Dataset records:
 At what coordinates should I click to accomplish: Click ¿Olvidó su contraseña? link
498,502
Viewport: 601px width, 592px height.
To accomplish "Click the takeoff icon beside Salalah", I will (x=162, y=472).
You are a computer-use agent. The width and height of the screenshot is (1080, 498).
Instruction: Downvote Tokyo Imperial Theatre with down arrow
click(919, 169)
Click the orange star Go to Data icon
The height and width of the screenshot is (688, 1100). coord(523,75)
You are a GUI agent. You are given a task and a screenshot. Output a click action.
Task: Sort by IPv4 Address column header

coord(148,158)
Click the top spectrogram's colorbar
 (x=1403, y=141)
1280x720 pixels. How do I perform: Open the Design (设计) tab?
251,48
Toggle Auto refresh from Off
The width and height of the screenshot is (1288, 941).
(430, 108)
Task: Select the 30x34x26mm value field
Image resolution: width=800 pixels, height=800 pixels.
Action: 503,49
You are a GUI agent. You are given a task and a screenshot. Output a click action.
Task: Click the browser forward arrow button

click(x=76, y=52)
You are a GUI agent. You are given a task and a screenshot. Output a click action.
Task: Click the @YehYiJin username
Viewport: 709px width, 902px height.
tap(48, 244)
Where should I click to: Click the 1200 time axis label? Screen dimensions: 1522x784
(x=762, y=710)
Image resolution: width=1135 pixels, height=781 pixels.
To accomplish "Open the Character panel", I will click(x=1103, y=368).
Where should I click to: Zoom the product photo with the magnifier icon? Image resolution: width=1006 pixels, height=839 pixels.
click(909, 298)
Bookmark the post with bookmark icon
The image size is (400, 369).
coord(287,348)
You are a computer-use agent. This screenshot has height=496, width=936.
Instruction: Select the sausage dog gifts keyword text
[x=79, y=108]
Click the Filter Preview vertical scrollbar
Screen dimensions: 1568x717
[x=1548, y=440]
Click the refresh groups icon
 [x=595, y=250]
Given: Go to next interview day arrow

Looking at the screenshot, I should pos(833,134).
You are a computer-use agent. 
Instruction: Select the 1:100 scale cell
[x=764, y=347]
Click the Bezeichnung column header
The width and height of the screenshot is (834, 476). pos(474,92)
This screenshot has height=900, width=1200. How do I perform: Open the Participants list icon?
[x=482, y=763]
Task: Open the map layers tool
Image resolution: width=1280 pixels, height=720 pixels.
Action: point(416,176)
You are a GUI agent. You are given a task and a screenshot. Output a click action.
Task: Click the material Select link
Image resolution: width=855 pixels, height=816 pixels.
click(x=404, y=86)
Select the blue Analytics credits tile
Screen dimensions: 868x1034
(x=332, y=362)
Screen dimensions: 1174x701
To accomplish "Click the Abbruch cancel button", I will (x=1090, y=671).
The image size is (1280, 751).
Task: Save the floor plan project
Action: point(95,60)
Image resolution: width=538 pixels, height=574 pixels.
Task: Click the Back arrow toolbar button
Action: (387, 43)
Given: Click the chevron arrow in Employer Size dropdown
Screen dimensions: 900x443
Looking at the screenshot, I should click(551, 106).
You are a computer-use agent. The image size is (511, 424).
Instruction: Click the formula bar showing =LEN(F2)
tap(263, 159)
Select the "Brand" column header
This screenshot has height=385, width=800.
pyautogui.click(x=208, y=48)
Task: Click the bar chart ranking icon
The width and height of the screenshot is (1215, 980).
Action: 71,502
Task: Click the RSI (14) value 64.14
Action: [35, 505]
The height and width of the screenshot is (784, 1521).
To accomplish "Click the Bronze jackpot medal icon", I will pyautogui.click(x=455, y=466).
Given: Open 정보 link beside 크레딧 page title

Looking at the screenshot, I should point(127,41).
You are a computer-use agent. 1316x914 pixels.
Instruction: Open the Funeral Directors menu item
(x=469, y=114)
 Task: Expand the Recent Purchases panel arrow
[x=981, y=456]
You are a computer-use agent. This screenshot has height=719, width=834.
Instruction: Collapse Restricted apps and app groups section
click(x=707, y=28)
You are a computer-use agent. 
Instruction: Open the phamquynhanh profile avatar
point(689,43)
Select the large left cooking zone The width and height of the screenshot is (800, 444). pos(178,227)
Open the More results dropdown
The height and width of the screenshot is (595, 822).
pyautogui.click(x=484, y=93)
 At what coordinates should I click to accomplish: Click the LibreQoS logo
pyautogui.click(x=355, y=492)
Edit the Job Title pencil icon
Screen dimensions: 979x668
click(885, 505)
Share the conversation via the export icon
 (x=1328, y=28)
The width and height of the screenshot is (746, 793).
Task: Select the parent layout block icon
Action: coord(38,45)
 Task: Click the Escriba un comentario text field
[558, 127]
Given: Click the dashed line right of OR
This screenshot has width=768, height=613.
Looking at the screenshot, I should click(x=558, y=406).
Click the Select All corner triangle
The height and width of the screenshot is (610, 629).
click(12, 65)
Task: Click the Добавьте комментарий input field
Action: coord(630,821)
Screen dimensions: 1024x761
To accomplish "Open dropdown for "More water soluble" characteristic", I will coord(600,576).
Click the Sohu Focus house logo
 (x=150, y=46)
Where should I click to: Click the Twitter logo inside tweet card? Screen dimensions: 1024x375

Work task: An exact copy of all the records above is the required answer.

Output:
 At what coordinates should I click to accomplish: Click ¿Olvidó su contraseña? link
498,502
Viewport: 601px width, 592px height.
To accomplish "Click the takeoff icon beside Salalah", I will (x=162, y=472).
You are a computer-use agent. The width and height of the screenshot is (1080, 498).
Instruction: Downvote Tokyo Imperial Theatre with down arrow
click(919, 169)
Click the orange star Go to Data icon
The height and width of the screenshot is (688, 1100). coord(523,75)
You are a GUI agent. You are given a task and a screenshot. Output a click action.
Task: Sort by IPv4 Address column header

coord(148,158)
Click the top spectrogram's colorbar
 (x=1403, y=141)
1280x720 pixels. How do I perform: Open the Design (设计) tab?
251,48
Toggle Auto refresh from Off
The width and height of the screenshot is (1288, 941).
(430, 108)
Task: Select the 30x34x26mm value field
Image resolution: width=800 pixels, height=800 pixels.
Action: 503,49
You are a GUI agent. You are given a task and a screenshot. Output a click action.
Task: Click the browser forward arrow button

click(x=76, y=52)
You are a GUI agent. You are given a task and a screenshot. Output a click action.
Task: Click the @YehYiJin username
Viewport: 709px width, 902px height.
tap(48, 244)
Where should I click to: Click the 1200 time axis label? Screen dimensions: 1522x784
(x=762, y=710)
Image resolution: width=1135 pixels, height=781 pixels.
To accomplish "Open the Character panel", I will click(x=1103, y=368).
Where should I click to: Zoom the product photo with the magnifier icon? Image resolution: width=1006 pixels, height=839 pixels.
click(909, 298)
Bookmark the post with bookmark icon
The image size is (400, 369).
coord(287,348)
You are a computer-use agent. This screenshot has height=496, width=936.
Instruction: Select the sausage dog gifts keyword text
[x=79, y=108]
Click the Filter Preview vertical scrollbar
Screen dimensions: 1568x717
[x=1548, y=440]
Click the refresh groups icon
 [x=595, y=250]
Given: Go to next interview day arrow

Looking at the screenshot, I should pos(833,134).
You are a computer-use agent. 
Instruction: Select the 1:100 scale cell
[x=764, y=347]
Click the Bezeichnung column header
The width and height of the screenshot is (834, 476). pos(474,92)
This screenshot has height=900, width=1200. How do I perform: Open the Participants list icon?
[x=482, y=763]
Task: Open the map layers tool
Image resolution: width=1280 pixels, height=720 pixels.
Action: point(416,176)
You are a GUI agent. You are given a task and a screenshot. Output a click action.
Task: Click the material Select link
Image resolution: width=855 pixels, height=816 pixels.
click(x=404, y=86)
Select the blue Analytics credits tile
Screen dimensions: 868x1034
(x=332, y=362)
Screen dimensions: 1174x701
To accomplish "Click the Abbruch cancel button", I will (x=1090, y=671).
The image size is (1280, 751).
Task: Save the floor plan project
Action: point(95,60)
Image resolution: width=538 pixels, height=574 pixels.
Task: Click the Back arrow toolbar button
Action: (387, 43)
Given: Click the chevron arrow in Employer Size dropdown
Screen dimensions: 900x443
Looking at the screenshot, I should click(551, 106).
You are a computer-use agent. The image size is (511, 424).
Instruction: Click the formula bar showing =LEN(F2)
tap(263, 159)
Select the "Brand" column header
This screenshot has height=385, width=800.
pyautogui.click(x=208, y=48)
Task: Click the bar chart ranking icon
The width and height of the screenshot is (1215, 980).
Action: 71,502
Task: Click the RSI (14) value 64.14
Action: [35, 505]
The height and width of the screenshot is (784, 1521).
To accomplish "Click the Bronze jackpot medal icon", I will pyautogui.click(x=455, y=466).
Given: Open 정보 link beside 크레딧 page title

Looking at the screenshot, I should point(127,41).
You are a computer-use agent. 1316x914 pixels.
Instruction: Open the Funeral Directors menu item
(x=469, y=114)
 Task: Expand the Recent Purchases panel arrow
[x=981, y=456]
You are a computer-use agent. This screenshot has height=719, width=834.
Instruction: Collapse Restricted apps and app groups section
click(x=707, y=28)
You are a computer-use agent. 
Instruction: Open the phamquynhanh profile avatar
point(689,43)
Select the large left cooking zone The width and height of the screenshot is (800, 444). pos(178,227)
Open the More results dropdown
The height and width of the screenshot is (595, 822).
pyautogui.click(x=484, y=93)
 At what coordinates should I click to accomplish: Click the LibreQoS logo
pyautogui.click(x=355, y=492)
Edit the Job Title pencil icon
Screen dimensions: 979x668
click(885, 505)
Share the conversation via the export icon
 (x=1328, y=28)
The width and height of the screenshot is (746, 793).
Task: Select the parent layout block icon
Action: coord(38,45)
 Task: Click the Escriba un comentario text field
[558, 127]
Given: Click the dashed line right of OR
This screenshot has width=768, height=613.
Looking at the screenshot, I should click(x=558, y=406).
Click the Select All corner triangle
The height and width of the screenshot is (610, 629).
click(12, 65)
Task: Click the Добавьте комментарий input field
Action: coord(630,821)
Screen dimensions: 1024x761
To accomplish "Open dropdown for "More water soluble" characteristic", I will coord(600,576).
Click the Sohu Focus house logo
 (x=150, y=46)
Where should I click to: Click the Twitter logo inside tweet card? Screen dimensions: 1024x375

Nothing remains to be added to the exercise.